Inscrire la laïcité de Genève dans notre Constitution ?

Il nous faut redonner à la foi chrétienne ses droits politiques. Les chrétiens et les Eglises chrétiennes sont les émasculés de la vie publique. La laïcité acceptée a fait de grands dégâts en privatisant la foi et en l’excluant progressivement de toute participation à la vie citoyenne, et notre société subit les effets dommageables de cet athéisme rampant. Inscrire cet état de fait dans la Constitution va repousser la foi et sa pratique hors du débat social, politique, culturel. Quelle perte, même pour les agnostiques !


A l’opposé des récents efforts pour reléguer la foi chrétienne en dehors du champ social, la loi votée en 1907 n’avait pas posé ce principe et s’était limitée à supprimer le soutien financier de l’Etat en faveur des trois Eglises de l’époque et à interdire aux ‘ecclésiastiques’ (pasteurs et prêtres) l’accès aux fonctions publiques. Le principe d’un Etat laïc ne fut donc pas inscrit dans notre Constitution. Il y avait du reste des chrétiens et des pasteurs parmi les adeptes de cette loi. Car en 1907 le combat pour la laïcité troublait une bonne partie de l’Europe, la France surtout, et notre ville comptait de farouches partisans d’une laïcité stricte. Pour ce qui concerne les débats d’idées, Genève n’est jamais loin de Paris !

La laïcité votée en France par le Parlement en 1905 était franchement anticléricale, contrairement à ce qui se passera deux ans plus tard à Genève. Sagesse dont nous devrions nous inspirer aujourd’hui ?... Ou faut-il a contrario copier Paris et mettre ce principe dans notre chartre commune ? Telle est la question que posent les Constituants. La Jeunesse socialiste suisse a tranché il y a quelques mois, demandant simplement la « suppression de tout symbole religieux dans les bâtiments publics et le retrait de tout terme chrétien dans l’hymne national » au non du fait que les religions ont toujours « opprimé les libertés des peuples » et que leurs « tendances réactionnaires font toujours partie intégrante de l’Eglise »… On a fait plus démago et simpliste, mais quand même… A Genève, les jeunes socialiste prônent l’inscription dans les fondements de notre Canton du principe de la laïcité : « la République et Canton de Genève est… laïque » (Le Courrier et La Tribune du 14 décembre dernier), à l’instar de la France, une, laïque et indivisible ?
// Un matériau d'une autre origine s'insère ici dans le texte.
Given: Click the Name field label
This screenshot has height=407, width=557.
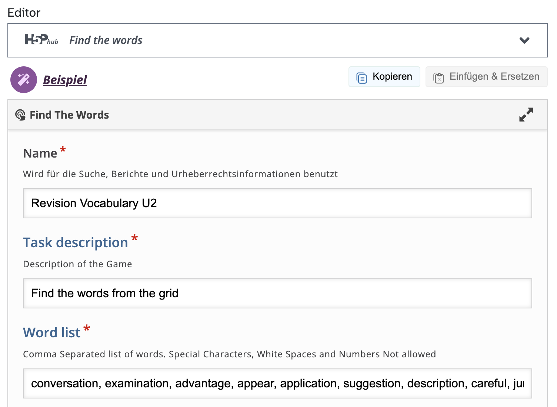Looking at the screenshot, I should click(x=40, y=153).
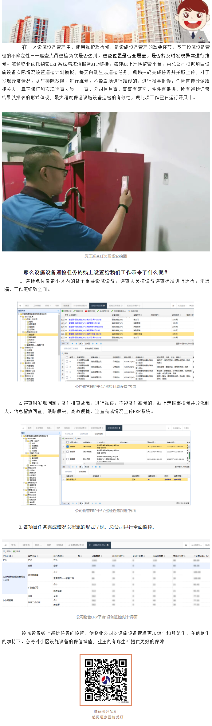This screenshot has width=212, height=726.
Task: Collapse the 项目列表 sidebar panel arrow
Action: (x=58, y=311)

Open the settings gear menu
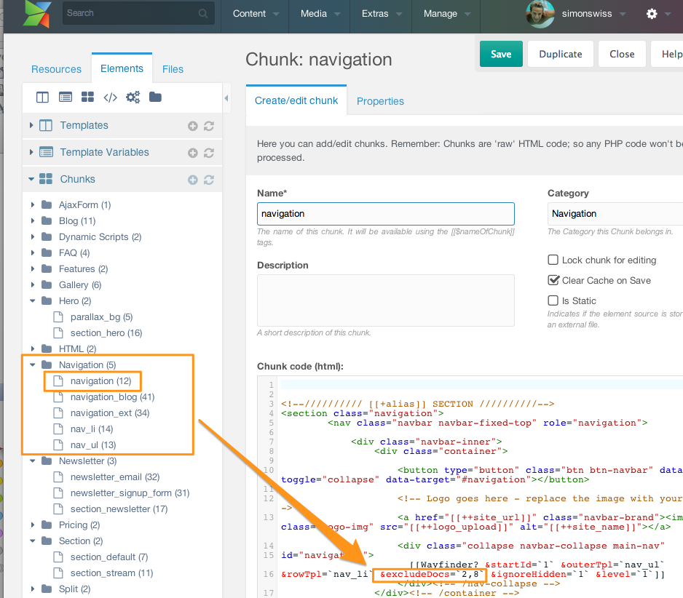pyautogui.click(x=652, y=14)
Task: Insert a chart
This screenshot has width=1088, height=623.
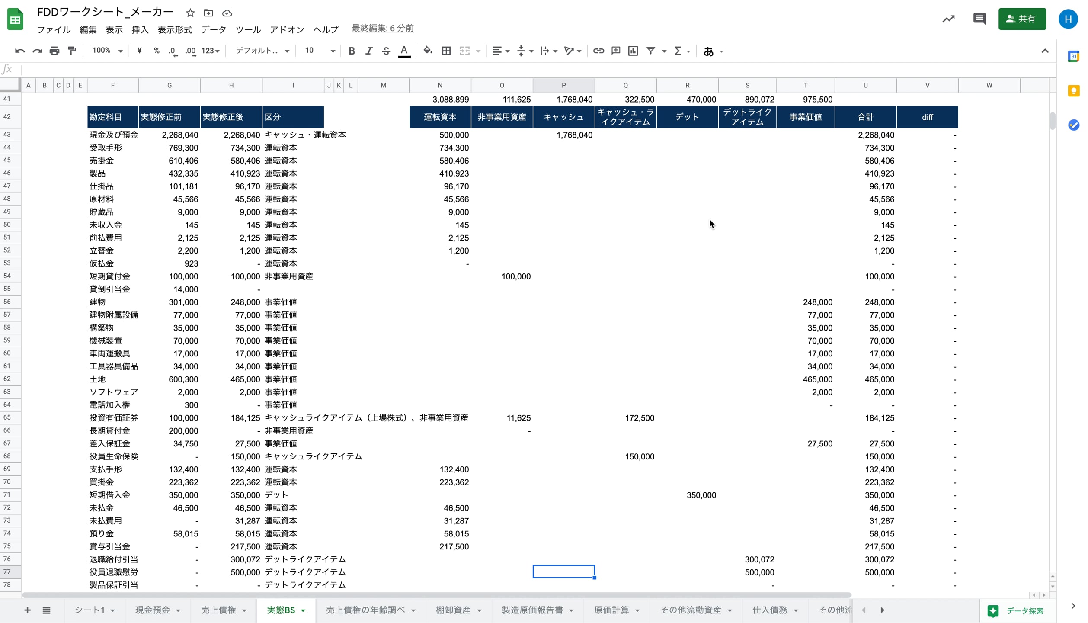Action: coord(633,51)
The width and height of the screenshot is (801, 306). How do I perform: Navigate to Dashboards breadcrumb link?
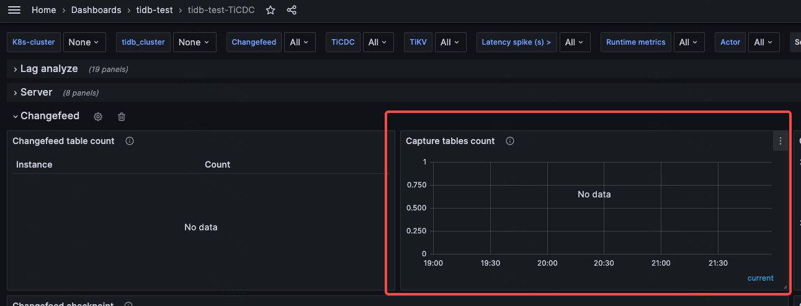[96, 10]
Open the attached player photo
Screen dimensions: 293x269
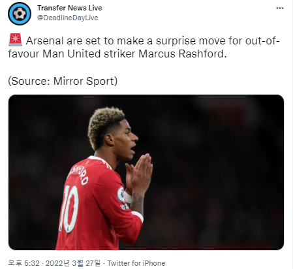click(146, 172)
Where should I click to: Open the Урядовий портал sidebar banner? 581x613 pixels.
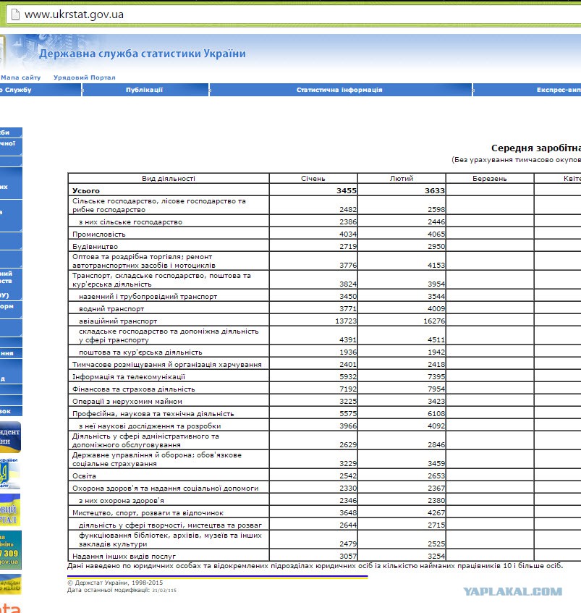point(10,510)
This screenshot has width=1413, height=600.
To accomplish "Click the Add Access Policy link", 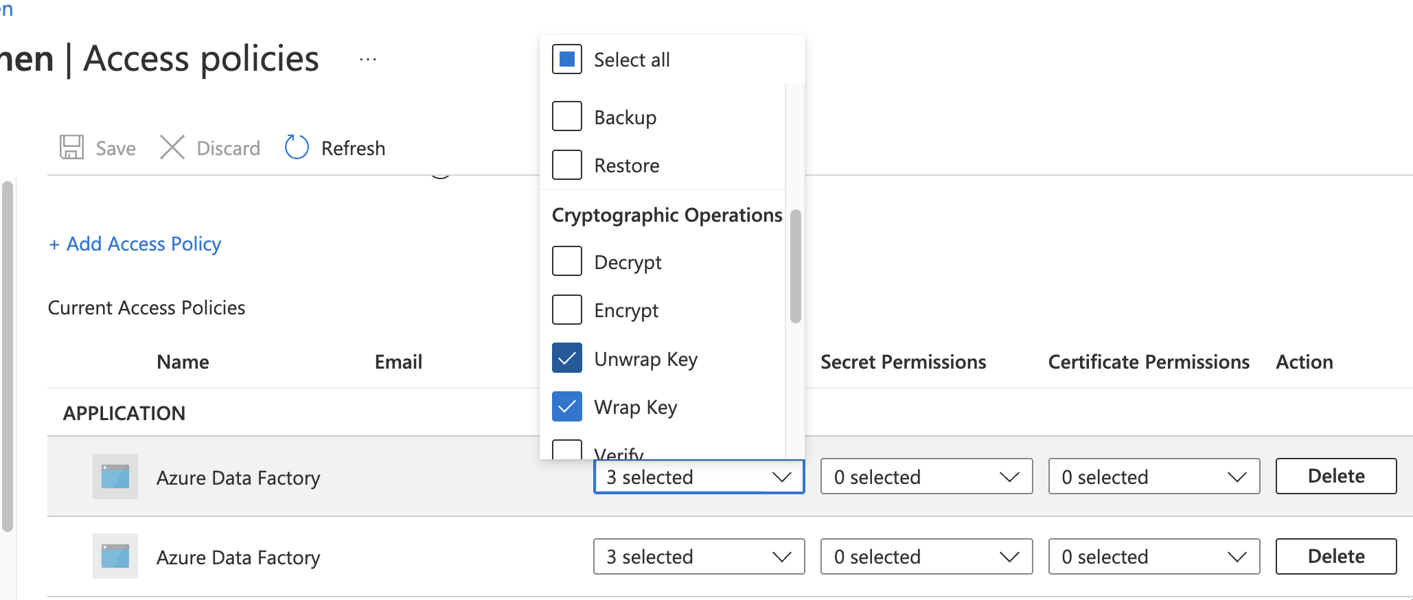I will (x=135, y=244).
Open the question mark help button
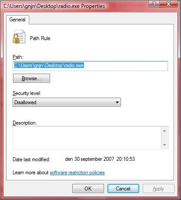Viewport: 181px width, 200px height. click(x=154, y=4)
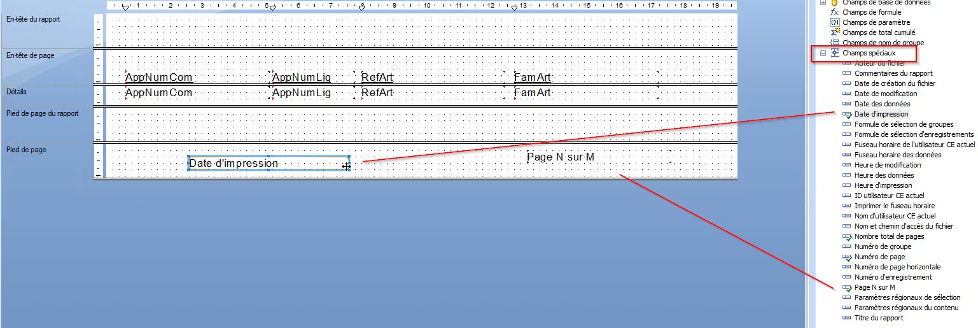Click the ruler tab marker near 13

(514, 8)
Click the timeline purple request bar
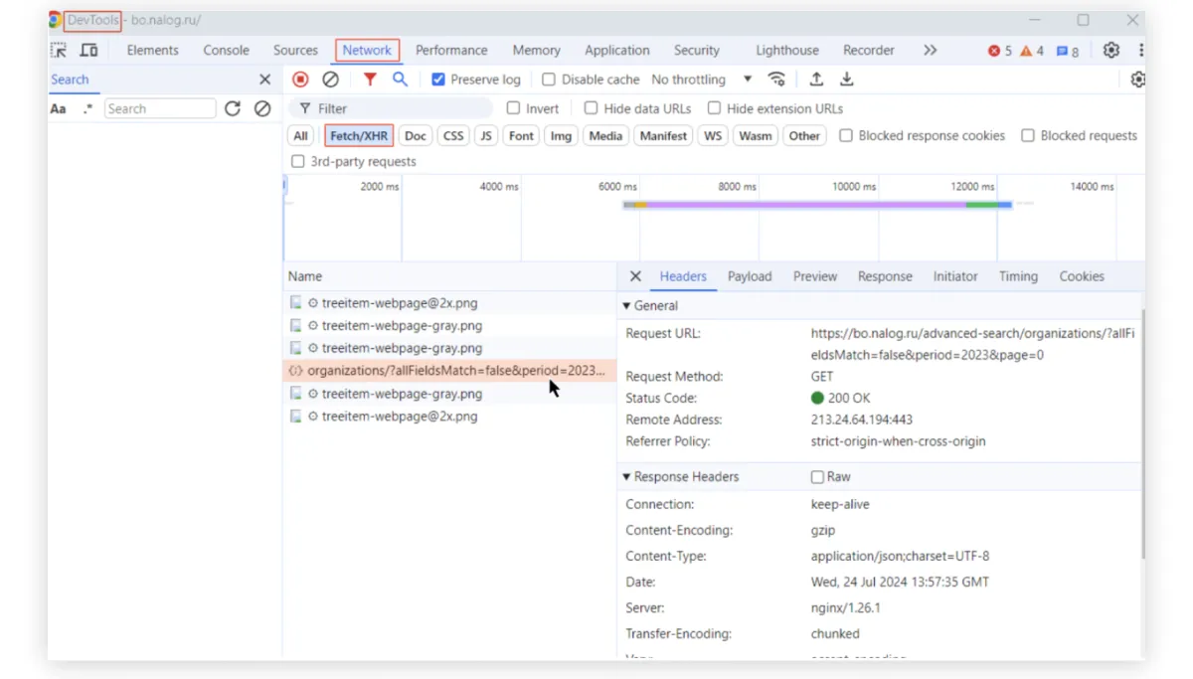1193x679 pixels. pyautogui.click(x=805, y=205)
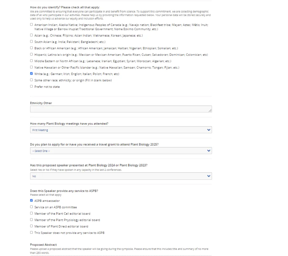Click into the Ethnicity Other text field
Image resolution: width=288 pixels, height=256 pixels.
(x=121, y=109)
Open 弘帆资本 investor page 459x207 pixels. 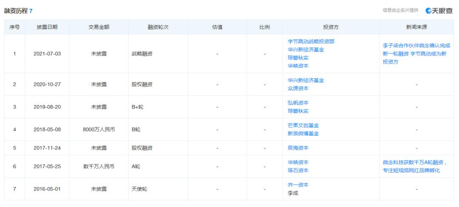click(298, 103)
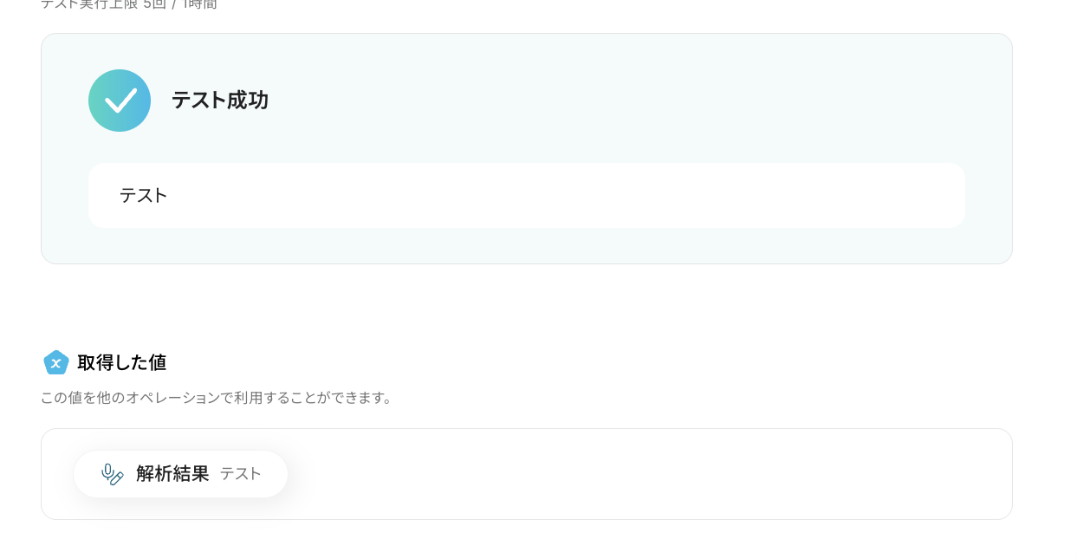Click the テスト value inside 解析結果 chip

[241, 474]
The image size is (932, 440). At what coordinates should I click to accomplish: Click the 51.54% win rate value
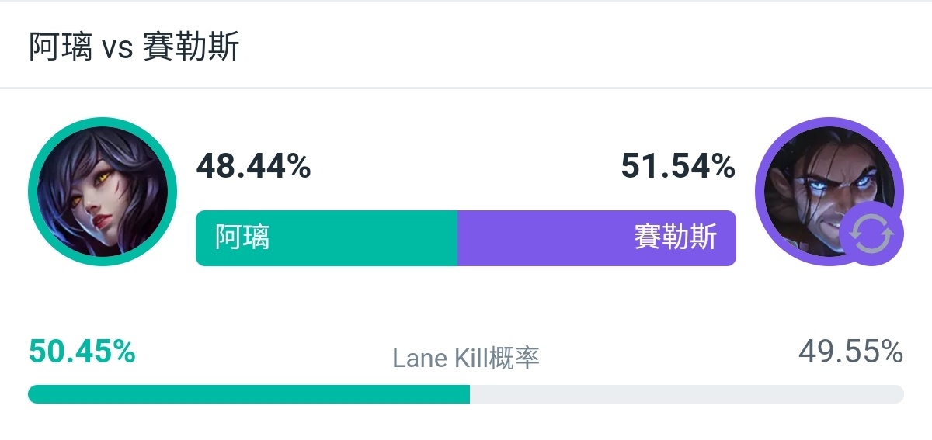678,166
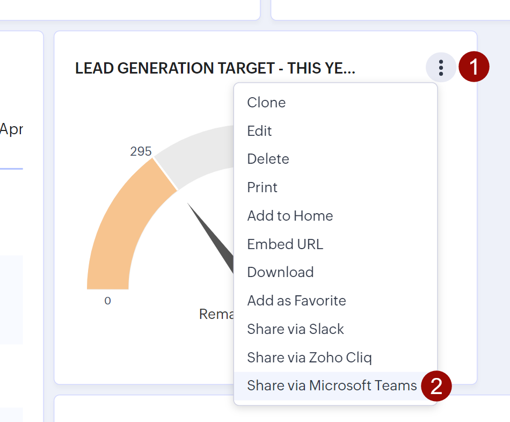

Il nous faut travailler sur le sens des mots et sur les motifs profonds des partisans de cette inscription. Car nous sommes devant l’alternative suivante : inscription du principe de la laïcité ou non, personne, que je sache, n’ayant proposé d’inscrire le christianisme comme religion d’Etat… Je crains fortement que ce principe ne soit fondé sur l’idée qu’il vaut mieux confiner la foi chrétienne, mais toute foi probablement (voyez plus loin la question de l’élargissement de la problématique à l’Islam), à la sphère privée. Et, hélas, cette position a l’appui inconscient mais massif d’une partie importante des chrétiens eux-mêmes qui, par facilité et par ignorance, limitent leur foi à leur vie privée et intime : « Je suis croyant mais surtout qu’on ne le sache pas… »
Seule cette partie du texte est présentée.